Reproduce the entries word for word, from the first line through the line that contains "pyautogui.click(x=155, y=144)", including that line.

=== DATA SUPPLIED ===

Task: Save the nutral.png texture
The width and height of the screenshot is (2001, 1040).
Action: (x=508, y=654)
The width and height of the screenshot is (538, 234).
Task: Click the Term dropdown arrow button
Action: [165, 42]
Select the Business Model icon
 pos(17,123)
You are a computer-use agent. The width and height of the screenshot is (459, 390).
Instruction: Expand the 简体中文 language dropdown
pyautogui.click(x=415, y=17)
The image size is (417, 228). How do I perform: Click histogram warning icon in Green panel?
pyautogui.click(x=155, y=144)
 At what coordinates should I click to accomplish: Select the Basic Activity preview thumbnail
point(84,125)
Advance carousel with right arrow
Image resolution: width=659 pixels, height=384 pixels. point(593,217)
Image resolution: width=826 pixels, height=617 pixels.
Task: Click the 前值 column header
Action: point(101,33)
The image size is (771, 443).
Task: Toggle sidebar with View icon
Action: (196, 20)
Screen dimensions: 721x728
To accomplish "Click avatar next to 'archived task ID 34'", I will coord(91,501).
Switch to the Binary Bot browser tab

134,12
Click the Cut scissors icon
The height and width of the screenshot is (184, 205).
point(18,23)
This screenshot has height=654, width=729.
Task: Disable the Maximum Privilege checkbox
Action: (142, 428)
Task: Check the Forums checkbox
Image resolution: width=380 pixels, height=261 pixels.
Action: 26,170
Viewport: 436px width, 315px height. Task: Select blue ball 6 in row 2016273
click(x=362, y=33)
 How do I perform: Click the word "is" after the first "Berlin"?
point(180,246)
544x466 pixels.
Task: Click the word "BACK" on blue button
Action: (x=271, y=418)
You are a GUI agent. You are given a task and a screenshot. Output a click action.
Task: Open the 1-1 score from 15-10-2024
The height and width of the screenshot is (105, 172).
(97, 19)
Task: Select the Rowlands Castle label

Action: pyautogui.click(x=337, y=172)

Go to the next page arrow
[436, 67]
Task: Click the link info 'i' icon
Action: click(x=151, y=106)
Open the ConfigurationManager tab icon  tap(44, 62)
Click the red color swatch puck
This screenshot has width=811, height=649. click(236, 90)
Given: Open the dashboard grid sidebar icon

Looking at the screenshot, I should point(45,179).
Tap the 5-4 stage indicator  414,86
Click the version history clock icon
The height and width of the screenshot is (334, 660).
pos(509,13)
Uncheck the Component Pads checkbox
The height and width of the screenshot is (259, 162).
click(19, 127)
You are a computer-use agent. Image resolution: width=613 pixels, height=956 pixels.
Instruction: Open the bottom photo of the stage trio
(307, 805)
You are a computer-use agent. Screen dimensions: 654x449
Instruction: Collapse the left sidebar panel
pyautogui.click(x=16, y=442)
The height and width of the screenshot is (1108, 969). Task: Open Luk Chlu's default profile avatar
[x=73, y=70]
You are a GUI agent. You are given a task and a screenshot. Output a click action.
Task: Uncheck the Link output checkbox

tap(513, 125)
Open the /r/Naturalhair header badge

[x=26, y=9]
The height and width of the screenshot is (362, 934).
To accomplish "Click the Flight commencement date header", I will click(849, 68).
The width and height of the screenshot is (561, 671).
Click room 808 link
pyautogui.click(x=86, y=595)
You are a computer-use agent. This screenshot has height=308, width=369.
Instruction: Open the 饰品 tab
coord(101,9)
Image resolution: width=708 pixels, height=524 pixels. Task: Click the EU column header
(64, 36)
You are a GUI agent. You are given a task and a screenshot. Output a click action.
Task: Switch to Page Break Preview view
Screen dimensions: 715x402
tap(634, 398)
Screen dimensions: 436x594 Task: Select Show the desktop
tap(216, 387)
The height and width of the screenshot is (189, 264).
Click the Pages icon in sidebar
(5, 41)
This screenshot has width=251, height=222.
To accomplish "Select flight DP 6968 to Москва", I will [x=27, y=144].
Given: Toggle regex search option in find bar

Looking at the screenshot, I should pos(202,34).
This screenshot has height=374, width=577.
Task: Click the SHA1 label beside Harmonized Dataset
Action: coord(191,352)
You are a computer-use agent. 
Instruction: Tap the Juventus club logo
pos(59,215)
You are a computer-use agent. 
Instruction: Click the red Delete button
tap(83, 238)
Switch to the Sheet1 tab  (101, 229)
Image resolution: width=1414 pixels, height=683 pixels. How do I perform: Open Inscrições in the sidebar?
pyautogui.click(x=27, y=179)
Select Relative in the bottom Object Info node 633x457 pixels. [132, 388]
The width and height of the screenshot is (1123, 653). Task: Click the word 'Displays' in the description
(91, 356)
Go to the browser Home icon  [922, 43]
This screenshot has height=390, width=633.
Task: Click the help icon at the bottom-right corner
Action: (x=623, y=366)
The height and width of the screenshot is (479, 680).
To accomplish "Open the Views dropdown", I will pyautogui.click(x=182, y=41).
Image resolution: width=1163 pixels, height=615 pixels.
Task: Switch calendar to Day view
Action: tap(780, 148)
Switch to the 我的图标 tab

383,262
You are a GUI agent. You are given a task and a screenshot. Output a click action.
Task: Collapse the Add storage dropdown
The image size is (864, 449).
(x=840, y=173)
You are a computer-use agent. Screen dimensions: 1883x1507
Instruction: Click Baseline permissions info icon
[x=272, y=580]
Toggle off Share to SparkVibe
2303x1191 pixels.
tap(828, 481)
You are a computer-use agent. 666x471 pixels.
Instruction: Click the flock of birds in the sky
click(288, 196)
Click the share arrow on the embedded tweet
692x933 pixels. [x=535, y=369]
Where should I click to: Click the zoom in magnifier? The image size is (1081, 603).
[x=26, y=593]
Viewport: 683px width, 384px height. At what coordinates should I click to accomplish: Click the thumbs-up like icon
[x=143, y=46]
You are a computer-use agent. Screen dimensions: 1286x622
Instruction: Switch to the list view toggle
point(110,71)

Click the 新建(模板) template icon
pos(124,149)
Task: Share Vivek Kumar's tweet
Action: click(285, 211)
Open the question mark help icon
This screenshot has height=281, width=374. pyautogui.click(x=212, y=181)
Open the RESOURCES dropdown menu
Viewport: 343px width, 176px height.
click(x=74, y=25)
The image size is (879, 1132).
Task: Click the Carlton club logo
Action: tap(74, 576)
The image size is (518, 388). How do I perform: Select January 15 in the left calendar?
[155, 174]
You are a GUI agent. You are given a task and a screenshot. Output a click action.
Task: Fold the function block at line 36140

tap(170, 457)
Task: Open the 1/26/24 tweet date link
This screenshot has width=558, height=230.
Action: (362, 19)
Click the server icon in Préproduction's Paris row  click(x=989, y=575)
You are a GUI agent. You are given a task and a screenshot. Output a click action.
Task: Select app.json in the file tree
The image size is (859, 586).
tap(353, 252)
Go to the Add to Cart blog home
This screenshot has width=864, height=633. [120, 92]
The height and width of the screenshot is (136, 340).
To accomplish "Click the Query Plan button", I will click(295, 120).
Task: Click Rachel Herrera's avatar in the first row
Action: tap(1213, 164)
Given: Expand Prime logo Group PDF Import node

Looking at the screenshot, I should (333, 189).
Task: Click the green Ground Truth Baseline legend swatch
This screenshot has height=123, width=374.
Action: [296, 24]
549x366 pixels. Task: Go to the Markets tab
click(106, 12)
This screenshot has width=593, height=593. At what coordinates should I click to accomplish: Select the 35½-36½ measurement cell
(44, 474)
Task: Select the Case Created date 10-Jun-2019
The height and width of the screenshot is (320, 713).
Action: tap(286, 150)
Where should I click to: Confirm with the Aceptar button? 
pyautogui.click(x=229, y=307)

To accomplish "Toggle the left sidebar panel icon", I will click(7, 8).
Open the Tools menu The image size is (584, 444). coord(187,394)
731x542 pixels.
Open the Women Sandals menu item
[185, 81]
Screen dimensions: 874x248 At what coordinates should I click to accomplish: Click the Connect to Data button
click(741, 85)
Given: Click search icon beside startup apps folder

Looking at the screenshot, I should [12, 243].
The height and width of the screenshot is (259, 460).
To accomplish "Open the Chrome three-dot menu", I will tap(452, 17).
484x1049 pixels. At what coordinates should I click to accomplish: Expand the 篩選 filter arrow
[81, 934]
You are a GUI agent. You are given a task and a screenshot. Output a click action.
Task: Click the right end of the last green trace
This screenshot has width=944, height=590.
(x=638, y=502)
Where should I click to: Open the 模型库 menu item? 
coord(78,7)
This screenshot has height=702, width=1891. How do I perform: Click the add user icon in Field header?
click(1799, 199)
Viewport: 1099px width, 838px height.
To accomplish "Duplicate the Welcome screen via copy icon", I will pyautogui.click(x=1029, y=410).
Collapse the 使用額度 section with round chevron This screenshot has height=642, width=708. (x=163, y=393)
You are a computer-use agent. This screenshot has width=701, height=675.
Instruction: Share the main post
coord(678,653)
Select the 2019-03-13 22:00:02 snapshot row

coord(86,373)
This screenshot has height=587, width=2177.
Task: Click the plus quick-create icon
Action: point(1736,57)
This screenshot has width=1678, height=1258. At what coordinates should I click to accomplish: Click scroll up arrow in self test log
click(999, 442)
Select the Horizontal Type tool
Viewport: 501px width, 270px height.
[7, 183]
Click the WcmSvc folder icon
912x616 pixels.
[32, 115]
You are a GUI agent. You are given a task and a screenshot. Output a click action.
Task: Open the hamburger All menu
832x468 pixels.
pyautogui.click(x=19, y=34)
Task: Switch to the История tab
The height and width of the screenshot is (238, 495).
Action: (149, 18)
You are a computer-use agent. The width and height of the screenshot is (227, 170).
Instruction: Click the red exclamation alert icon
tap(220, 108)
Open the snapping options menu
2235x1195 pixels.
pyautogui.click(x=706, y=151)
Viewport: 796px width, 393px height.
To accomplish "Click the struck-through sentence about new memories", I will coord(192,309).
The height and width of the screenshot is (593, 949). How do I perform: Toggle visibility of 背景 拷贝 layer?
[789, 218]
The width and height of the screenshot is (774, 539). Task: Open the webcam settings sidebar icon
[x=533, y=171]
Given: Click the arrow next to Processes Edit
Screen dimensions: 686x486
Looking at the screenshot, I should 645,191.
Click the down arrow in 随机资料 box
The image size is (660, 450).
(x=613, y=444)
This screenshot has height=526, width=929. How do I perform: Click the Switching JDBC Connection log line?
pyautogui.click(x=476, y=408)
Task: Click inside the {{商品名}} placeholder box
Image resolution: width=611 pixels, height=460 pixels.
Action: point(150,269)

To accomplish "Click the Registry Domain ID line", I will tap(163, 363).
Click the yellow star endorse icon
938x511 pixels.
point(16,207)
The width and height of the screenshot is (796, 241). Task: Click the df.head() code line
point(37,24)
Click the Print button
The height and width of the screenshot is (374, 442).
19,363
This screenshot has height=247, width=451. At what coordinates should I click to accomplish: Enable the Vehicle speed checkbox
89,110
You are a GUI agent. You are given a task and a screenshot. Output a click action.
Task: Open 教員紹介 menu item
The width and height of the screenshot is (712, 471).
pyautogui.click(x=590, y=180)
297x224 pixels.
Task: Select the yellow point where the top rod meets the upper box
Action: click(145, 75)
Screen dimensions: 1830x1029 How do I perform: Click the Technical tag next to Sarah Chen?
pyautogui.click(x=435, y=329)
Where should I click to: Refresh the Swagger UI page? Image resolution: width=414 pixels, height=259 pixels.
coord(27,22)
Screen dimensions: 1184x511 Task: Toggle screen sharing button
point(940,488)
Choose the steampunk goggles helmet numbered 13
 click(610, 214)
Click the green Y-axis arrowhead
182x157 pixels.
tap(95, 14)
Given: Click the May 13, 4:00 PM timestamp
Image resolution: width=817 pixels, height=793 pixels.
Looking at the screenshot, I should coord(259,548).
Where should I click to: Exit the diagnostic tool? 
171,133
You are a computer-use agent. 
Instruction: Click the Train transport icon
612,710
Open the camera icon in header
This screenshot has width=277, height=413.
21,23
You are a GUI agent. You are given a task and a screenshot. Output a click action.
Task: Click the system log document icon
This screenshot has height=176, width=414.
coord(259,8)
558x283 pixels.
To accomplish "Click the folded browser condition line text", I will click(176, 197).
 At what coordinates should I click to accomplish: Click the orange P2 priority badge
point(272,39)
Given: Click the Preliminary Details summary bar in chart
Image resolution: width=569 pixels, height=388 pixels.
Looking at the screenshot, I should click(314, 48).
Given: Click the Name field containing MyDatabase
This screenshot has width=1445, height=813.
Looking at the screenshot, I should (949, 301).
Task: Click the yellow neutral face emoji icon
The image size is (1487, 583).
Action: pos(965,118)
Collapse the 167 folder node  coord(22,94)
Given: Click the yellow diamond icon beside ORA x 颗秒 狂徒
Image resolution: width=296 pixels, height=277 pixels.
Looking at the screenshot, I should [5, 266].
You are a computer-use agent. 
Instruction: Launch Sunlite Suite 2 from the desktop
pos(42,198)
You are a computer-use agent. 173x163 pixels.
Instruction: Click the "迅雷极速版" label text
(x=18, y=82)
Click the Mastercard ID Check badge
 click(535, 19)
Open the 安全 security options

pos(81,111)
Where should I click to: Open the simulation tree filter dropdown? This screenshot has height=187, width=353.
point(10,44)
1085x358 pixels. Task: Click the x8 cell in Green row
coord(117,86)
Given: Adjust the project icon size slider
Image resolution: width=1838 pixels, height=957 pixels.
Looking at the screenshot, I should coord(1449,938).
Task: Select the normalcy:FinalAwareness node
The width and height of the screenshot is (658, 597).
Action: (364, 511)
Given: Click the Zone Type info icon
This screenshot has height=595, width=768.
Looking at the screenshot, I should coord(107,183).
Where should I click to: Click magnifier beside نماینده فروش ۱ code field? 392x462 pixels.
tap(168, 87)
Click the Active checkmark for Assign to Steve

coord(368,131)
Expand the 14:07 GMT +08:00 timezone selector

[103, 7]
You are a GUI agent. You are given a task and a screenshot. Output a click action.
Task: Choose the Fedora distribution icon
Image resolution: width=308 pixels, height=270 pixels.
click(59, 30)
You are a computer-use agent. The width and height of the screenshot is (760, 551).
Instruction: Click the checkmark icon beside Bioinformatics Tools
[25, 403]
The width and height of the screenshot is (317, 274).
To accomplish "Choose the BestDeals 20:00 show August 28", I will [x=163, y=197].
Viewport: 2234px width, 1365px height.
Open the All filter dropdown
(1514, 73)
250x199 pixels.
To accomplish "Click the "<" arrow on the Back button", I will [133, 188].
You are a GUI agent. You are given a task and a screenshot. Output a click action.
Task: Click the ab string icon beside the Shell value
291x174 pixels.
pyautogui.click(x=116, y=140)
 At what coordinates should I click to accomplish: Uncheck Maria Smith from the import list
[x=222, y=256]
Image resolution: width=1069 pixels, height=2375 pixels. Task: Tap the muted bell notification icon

===

• TASK RESULT:
Task: Save the nutral.png texture
The width and height of the screenshot is (2001, 1040).
Action: (x=508, y=654)
The width and height of the screenshot is (538, 234).
Task: Click the Term dropdown arrow button
Action: [165, 42]
Select the Business Model icon
 pos(17,123)
You are a computer-use agent. The width and height of the screenshot is (459, 390).
Instruction: Expand the 简体中文 language dropdown
pyautogui.click(x=415, y=17)
The image size is (417, 228). How do I perform: Click histogram warning icon in Green panel?
pyautogui.click(x=155, y=144)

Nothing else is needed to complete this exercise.